A high point of the night is undoubtedly the mini-compilation segments, quickly shuffling through Double Dare and Entertainment. The crowd absolutely lose their mind over the quickly shifting songs, each new track receiving just as exhilarated a response. Both album homages receive wild mosh and circle pits, showing just how much everyone adores Waterparks’ delightfully catchy back-catalogue.
What makes a Waterparks show so unique is the level of crowd interaction that takes place. This can take the form of Knight asking the crowd to sing a song for him (the crowd sings the entirety of Telephone as Knight clumsily forgets the chords) or even yell along perfectly to their bridging tracks (Knight makes the crowd yell along to Group Chat three times because he wants it to be Perfect). However, this can sometimes be quite a surreal experience – some people do seem slightly terrified of the younger fans’ cult-like chanting and stomping along to Knights vocal warm-ups as a rumble of ‘EEEEEEEEEEEE’ floods the venue.
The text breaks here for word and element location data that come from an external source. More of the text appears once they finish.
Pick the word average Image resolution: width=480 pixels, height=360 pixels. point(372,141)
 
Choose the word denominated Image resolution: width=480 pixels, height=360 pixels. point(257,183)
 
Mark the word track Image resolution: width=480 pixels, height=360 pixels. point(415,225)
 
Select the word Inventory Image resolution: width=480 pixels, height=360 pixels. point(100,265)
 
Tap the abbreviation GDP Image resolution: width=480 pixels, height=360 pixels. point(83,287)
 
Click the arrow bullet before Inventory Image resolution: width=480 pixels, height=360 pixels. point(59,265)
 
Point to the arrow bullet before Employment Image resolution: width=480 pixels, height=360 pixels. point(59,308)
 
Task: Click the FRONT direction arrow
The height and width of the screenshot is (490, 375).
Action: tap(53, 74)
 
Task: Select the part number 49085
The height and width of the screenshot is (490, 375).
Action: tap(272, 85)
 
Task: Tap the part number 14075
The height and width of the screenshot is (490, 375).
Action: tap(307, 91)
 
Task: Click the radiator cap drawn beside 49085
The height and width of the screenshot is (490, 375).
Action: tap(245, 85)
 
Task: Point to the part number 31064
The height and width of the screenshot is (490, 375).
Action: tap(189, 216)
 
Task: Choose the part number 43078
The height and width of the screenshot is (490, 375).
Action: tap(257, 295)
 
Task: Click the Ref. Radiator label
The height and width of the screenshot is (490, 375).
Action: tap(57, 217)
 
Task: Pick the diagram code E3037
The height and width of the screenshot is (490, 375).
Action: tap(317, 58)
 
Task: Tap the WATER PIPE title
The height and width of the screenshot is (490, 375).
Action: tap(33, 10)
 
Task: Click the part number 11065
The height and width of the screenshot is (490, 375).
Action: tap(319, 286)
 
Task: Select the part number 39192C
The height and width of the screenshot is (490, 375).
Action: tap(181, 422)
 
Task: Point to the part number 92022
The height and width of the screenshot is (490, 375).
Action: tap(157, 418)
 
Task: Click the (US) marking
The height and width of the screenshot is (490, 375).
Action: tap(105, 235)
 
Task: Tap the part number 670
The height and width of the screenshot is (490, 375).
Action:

The final few songs draw out the best audience response, Stupid For You an absolute classic, causing a whirl of movement from every corner of the crowd. Yet, somehow, final track Turbulent cranks the notch up to 11; Turbulent’s heavy, dirty electronic breakdown sees the crowd absolutely ravenous, bodies smashing and crashing into one another recklessly. Even De’Wayne Jackson appears within the moshpit for this song, grinning wildly in his leopard print coat as he is dragged into the beastly crowd. When the song ends, it feels like losing a part of yourself – how can that be the end? We’re all so worked up now! Waterparks leave us with one final message onscreen after leaving the stage – ‘thank you for coming by, today was a really good day’.
With warm hearts, everyone files out of the venue on a high. A confused, but positive high. The show felt liminal, to say the least – “Did he really do vocal warm-ups for like five minutes? What just happened?”. Confused as we may be, the adrenaline coursing through our veins is a definite sign of a good time. To a night we’ll always remember! God bless Waterparks, you strange, brilliant boys.